-- Exercise prompt --
Of the entries below, copy only those lines that contain the word "will".

Collected data:
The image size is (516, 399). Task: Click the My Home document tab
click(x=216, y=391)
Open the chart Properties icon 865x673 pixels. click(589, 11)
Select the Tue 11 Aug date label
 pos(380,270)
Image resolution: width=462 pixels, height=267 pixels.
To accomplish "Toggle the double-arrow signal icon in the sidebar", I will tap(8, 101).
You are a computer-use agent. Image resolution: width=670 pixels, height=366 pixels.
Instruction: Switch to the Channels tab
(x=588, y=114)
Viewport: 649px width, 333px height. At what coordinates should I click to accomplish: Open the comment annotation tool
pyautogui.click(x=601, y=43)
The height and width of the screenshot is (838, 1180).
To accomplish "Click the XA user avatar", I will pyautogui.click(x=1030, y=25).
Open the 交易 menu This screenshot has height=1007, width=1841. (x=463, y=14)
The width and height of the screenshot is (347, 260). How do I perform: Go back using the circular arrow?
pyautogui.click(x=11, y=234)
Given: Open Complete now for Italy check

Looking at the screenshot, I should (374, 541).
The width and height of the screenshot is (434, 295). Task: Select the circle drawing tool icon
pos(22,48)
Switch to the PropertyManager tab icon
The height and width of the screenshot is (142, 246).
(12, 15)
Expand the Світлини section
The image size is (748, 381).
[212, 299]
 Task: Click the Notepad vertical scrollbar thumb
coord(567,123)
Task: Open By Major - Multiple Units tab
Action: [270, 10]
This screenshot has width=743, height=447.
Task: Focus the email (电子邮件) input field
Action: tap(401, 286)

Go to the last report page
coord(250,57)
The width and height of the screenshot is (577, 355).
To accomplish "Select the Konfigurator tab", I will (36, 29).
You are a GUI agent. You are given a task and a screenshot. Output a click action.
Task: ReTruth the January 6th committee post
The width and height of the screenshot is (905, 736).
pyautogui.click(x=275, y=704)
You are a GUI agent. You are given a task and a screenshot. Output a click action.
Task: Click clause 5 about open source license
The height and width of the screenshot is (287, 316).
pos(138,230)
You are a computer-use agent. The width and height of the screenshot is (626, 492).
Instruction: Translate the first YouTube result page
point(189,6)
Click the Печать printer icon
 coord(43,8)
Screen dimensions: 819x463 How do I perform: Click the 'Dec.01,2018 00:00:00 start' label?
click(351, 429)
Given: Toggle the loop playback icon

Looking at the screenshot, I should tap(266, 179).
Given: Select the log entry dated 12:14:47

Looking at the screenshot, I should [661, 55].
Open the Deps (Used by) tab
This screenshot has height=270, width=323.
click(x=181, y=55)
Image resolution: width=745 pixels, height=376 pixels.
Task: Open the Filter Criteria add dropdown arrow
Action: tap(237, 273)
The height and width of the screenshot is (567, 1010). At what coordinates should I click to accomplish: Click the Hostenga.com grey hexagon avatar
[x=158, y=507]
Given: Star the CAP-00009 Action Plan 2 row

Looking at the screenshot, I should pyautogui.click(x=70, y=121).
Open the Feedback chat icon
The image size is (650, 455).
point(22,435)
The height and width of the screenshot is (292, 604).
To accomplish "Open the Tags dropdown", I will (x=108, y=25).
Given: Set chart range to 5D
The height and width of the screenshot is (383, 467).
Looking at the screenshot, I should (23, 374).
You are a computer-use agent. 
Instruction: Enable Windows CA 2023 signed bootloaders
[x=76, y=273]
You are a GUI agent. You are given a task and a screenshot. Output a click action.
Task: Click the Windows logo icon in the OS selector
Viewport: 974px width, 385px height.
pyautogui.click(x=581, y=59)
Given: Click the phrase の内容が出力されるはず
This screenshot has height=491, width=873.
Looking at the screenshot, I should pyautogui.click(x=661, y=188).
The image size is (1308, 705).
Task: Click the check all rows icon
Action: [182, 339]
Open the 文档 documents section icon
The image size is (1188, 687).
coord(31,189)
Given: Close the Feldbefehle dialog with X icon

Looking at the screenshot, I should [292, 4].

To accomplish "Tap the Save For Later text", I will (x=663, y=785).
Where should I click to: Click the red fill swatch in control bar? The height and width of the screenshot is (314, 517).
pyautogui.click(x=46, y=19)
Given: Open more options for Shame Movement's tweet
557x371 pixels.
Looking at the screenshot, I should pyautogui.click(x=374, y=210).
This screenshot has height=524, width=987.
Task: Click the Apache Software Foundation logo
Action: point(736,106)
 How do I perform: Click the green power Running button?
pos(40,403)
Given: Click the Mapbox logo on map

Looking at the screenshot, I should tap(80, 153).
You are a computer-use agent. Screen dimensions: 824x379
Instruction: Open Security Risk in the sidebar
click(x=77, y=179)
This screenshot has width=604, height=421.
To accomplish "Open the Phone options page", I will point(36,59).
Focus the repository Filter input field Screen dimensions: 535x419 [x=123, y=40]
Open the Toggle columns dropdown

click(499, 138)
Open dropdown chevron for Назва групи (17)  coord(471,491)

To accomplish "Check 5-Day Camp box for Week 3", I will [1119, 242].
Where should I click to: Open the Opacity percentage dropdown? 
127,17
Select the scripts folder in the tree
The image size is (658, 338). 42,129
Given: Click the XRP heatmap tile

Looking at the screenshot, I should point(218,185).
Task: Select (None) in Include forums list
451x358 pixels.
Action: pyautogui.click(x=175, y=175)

-- Solution to the problem --
To accomplish "Toggle the double-arrow signal icon in the sidebar", I will tap(8, 101).
To accomplish "Click the XA user avatar", I will pyautogui.click(x=1030, y=25).
To accomplish "Select the Konfigurator tab", I will (36, 29).
To accomplish "Open the Tags dropdown", I will (x=108, y=25).
To accomplish "Tap the Save For Later text", I will (x=663, y=785).
To accomplish "Open the Phone options page", I will point(36,59).
To accomplish "Check 5-Day Camp box for Week 3", I will [1119, 242].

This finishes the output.